Problem details: Give back the whole listing exactly as written, pictures excluded.

BEGIN Available data

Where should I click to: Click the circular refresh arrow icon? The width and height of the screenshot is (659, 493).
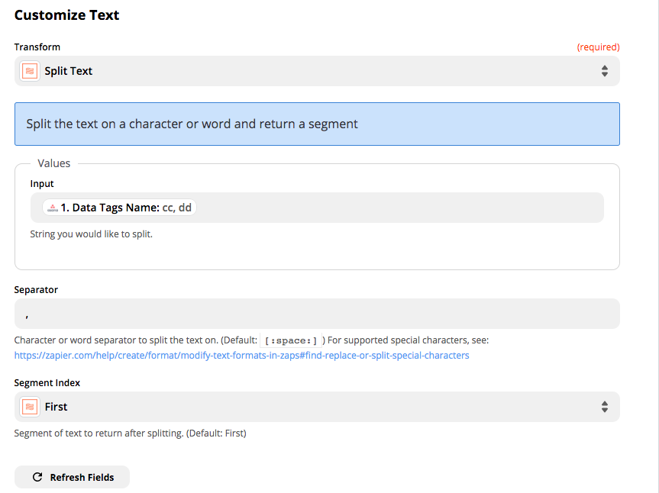(37, 477)
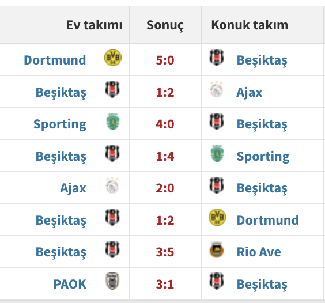Click Sporting crest in the 1:4 row
325x303 pixels.
[217, 153]
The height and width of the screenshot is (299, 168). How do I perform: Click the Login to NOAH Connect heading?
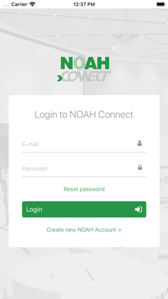click(x=84, y=114)
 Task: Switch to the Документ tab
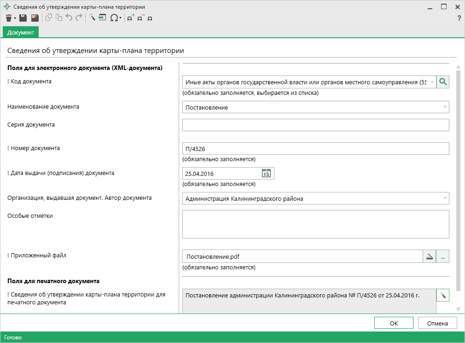pos(21,32)
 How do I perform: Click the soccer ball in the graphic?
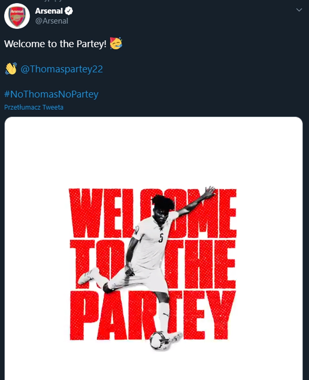[x=158, y=339]

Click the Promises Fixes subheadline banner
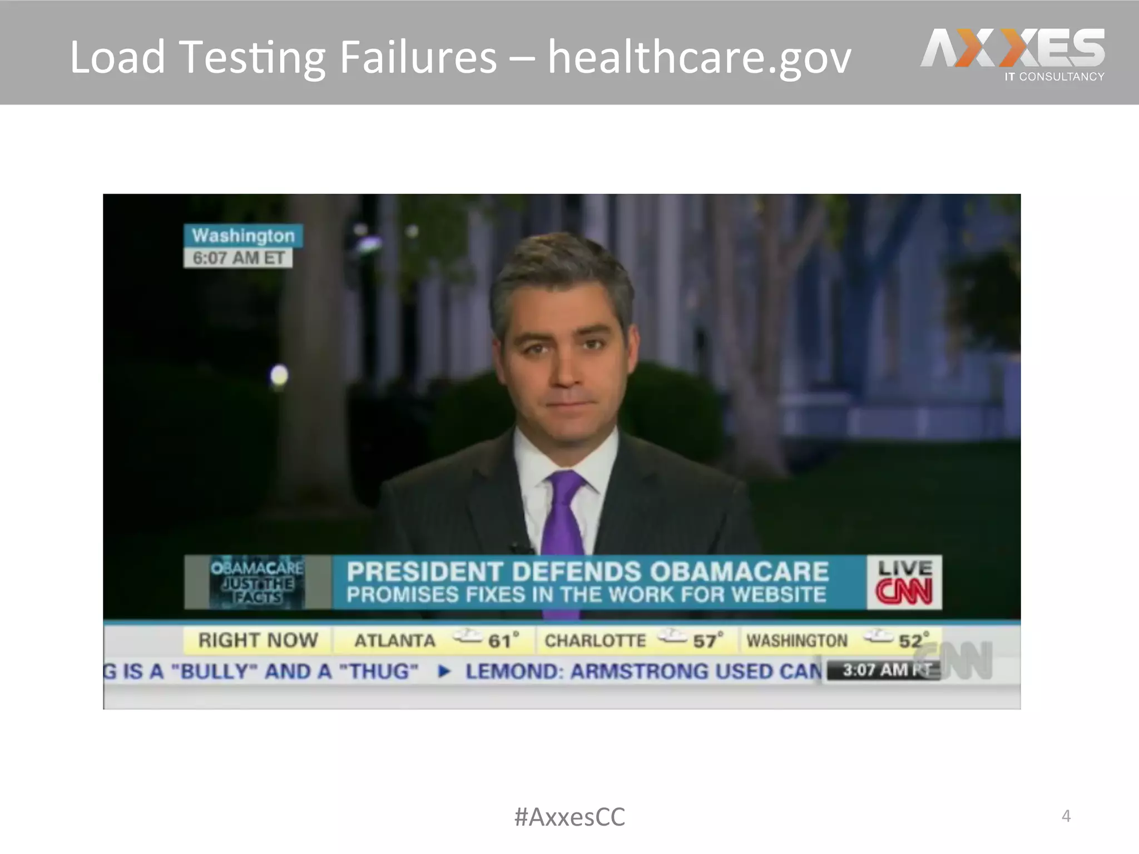[x=586, y=595]
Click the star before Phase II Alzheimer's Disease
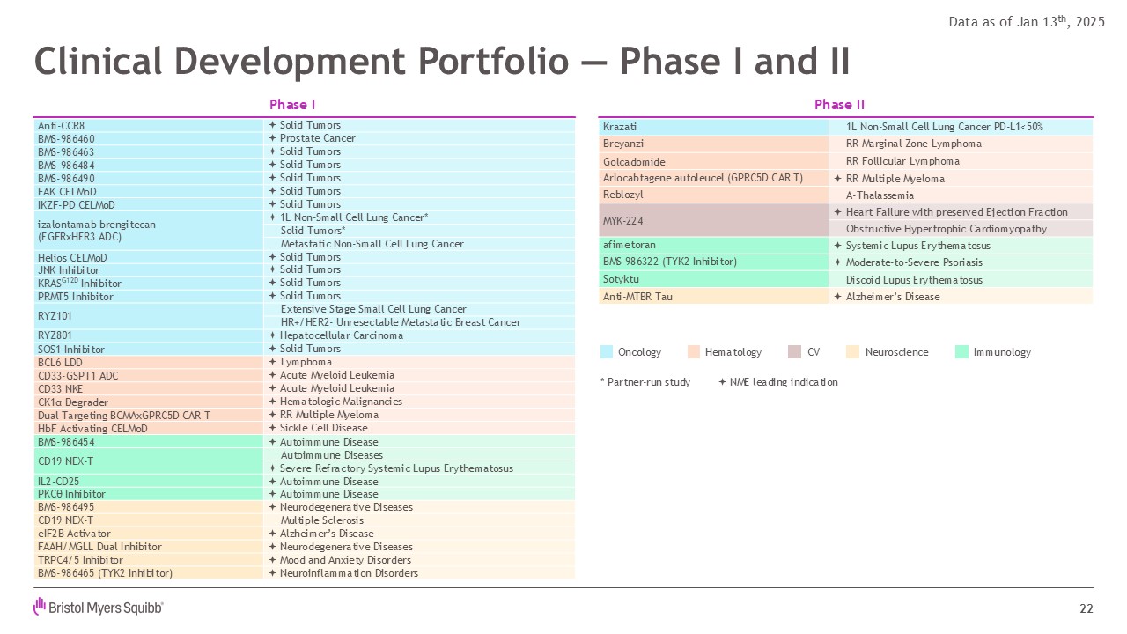The image size is (1127, 634). 837,297
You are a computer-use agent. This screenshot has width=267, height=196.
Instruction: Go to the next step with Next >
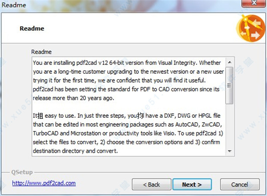coord(192,184)
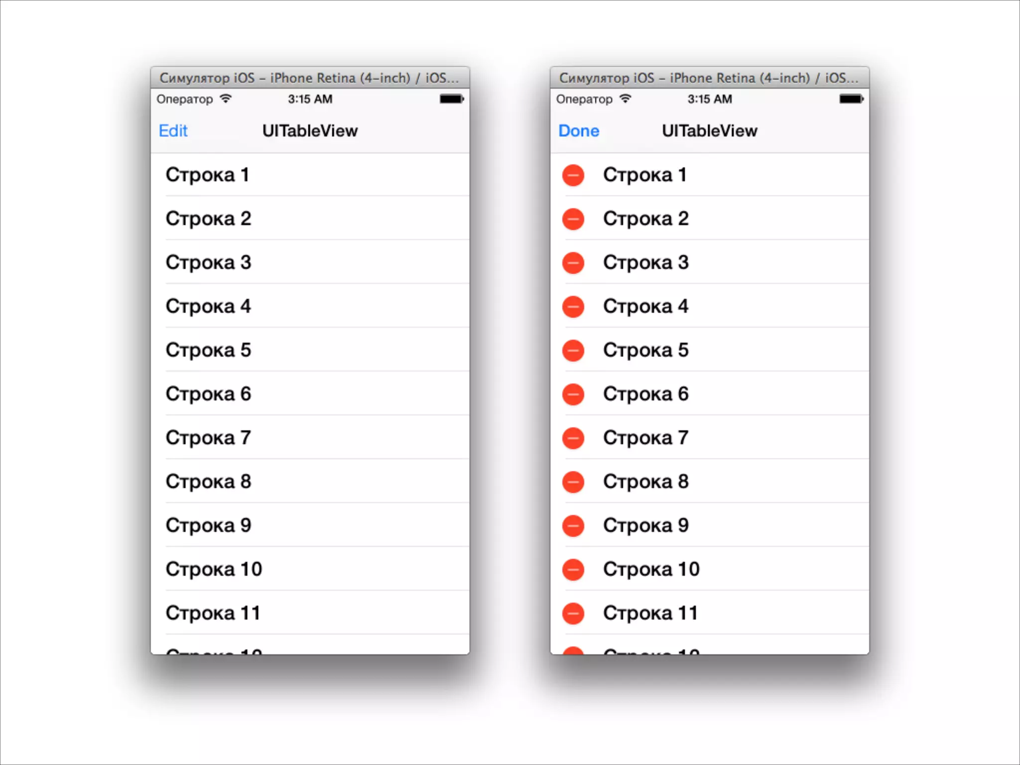Tap red minus icon for Строка 2

[x=573, y=219]
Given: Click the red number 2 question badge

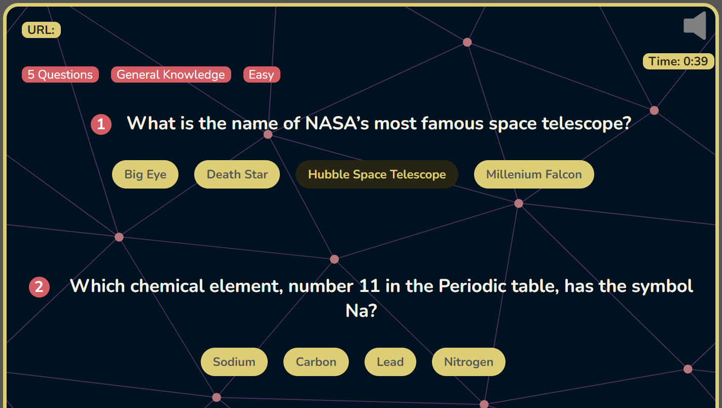Looking at the screenshot, I should point(39,287).
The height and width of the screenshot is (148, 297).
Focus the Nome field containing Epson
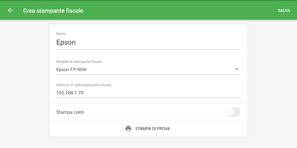[x=148, y=42]
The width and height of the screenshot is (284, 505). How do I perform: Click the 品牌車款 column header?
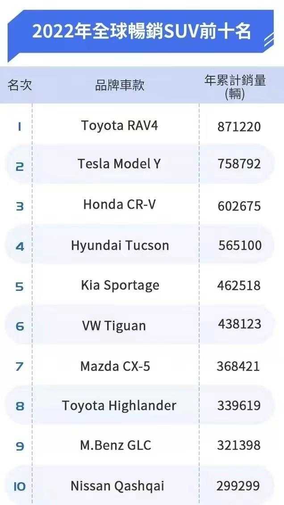[120, 85]
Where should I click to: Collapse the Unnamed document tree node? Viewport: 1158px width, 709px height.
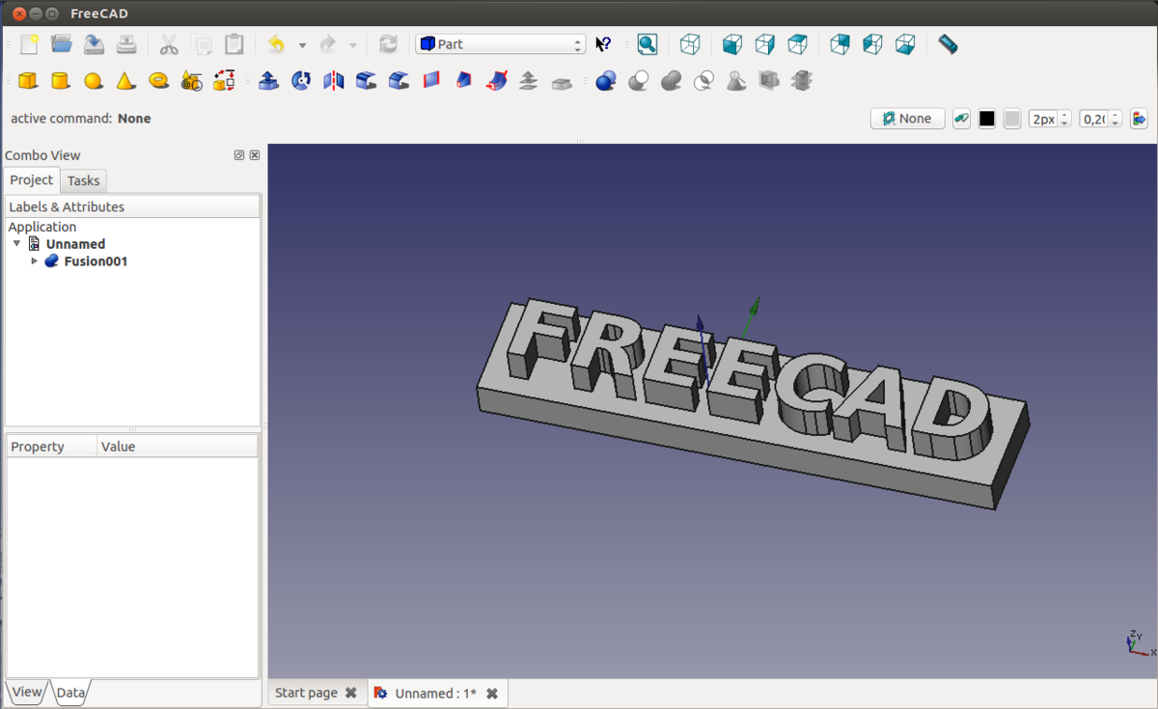tap(16, 244)
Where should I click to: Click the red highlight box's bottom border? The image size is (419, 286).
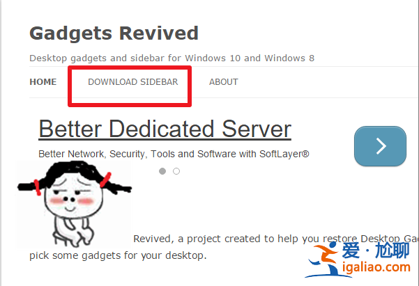click(130, 104)
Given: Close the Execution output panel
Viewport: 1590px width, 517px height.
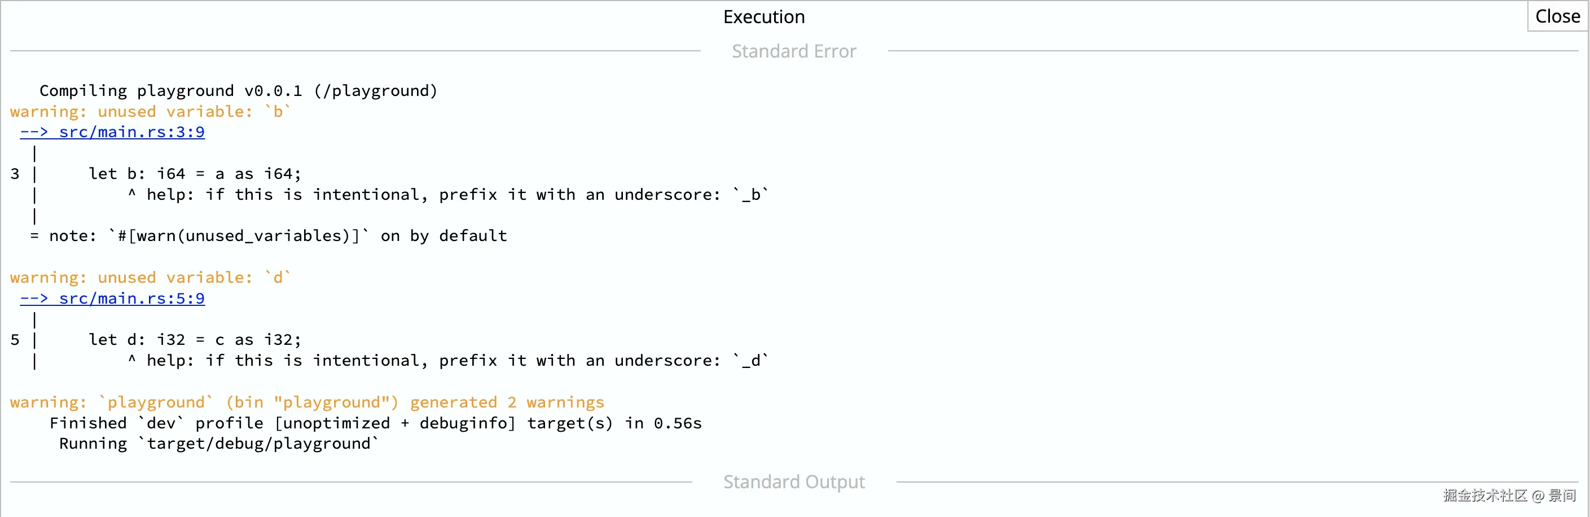Looking at the screenshot, I should pos(1557,16).
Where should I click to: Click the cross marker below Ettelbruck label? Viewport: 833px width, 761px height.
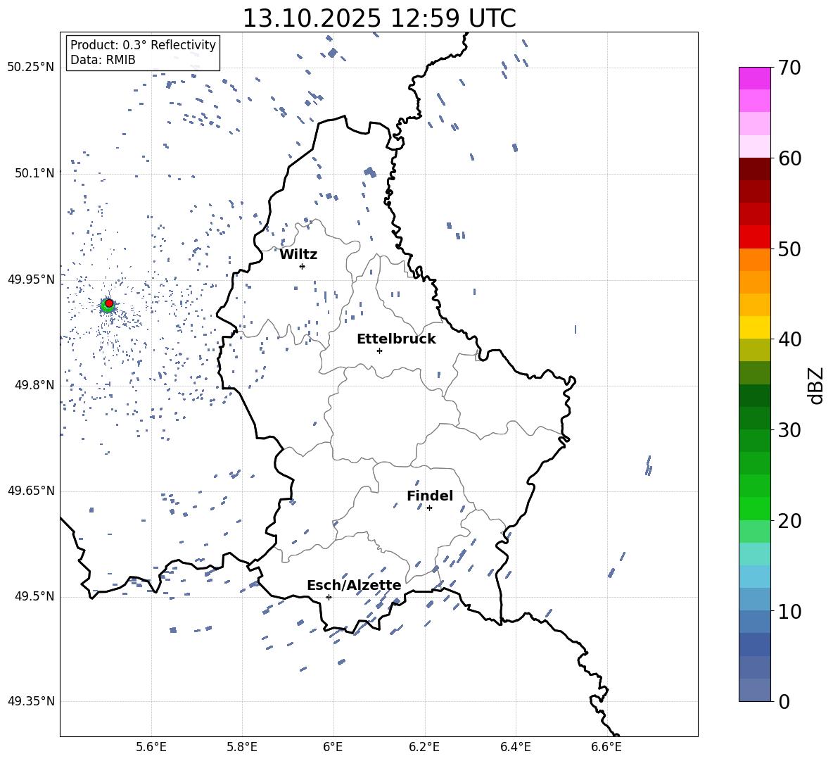tap(379, 351)
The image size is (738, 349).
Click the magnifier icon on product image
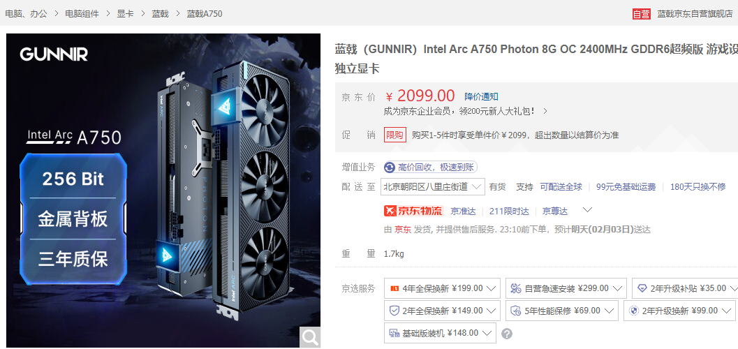[310, 337]
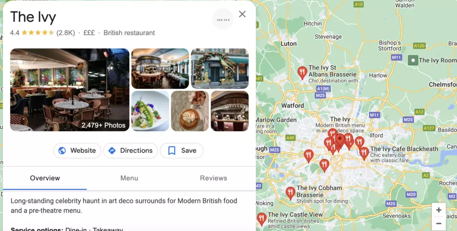
Task: Select The Ivy Room green hotel marker
Action: [x=413, y=60]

END Available data

Response:
Where should I click to: Click the circular refresh arrow icon? The width and height of the screenshot is (659, 493).
(37, 477)
Click Sporting crest in the 1:4 row
325x303 pixels.
[217, 153]
The height and width of the screenshot is (299, 168). How do I perform: Click the Login to NOAH Connect heading?
click(x=84, y=114)
 Task: Switch to the Документ tab
pos(21,32)
 How do I perform: Click the soccer ball in the graphic?
[x=158, y=339]

Click the Promises Fixes subheadline banner
[x=586, y=595]
Click the star before Phase II Alzheimer's Disease
The image size is (1127, 634). 837,297
You are a computer-use agent. This screenshot has width=267, height=196.
Instruction: Go to the next step with Next >
coord(192,184)
Tap red minus icon for Строка 2

[x=573, y=219]
Given: Click the red number 2 question badge

Looking at the screenshot, I should point(39,287).
The height and width of the screenshot is (148, 297).
Focus the Nome field containing Epson
[x=148, y=42]
The width and height of the screenshot is (284, 505). How do I perform: Click the 品牌車款 column header?
[120, 85]
Where should I click to: Collapse the Unnamed document tree node? Viewport: 1158px width, 709px height.
tap(16, 244)
Where should I click to: Click the red highlight box's bottom border? The image size is (419, 286).
click(130, 104)
Given: Close the Execution output panel
Viewport: 1590px width, 517px height.
Looking at the screenshot, I should pos(1557,16).
Where should I click to: Click the cross marker below Ettelbruck label? Viewport: 833px width, 761px height.
tap(379, 351)
The image size is (738, 349).
Click the magnifier icon on product image
[310, 337]
Task: Select The Ivy Room green hotel marker
Action: [x=413, y=60]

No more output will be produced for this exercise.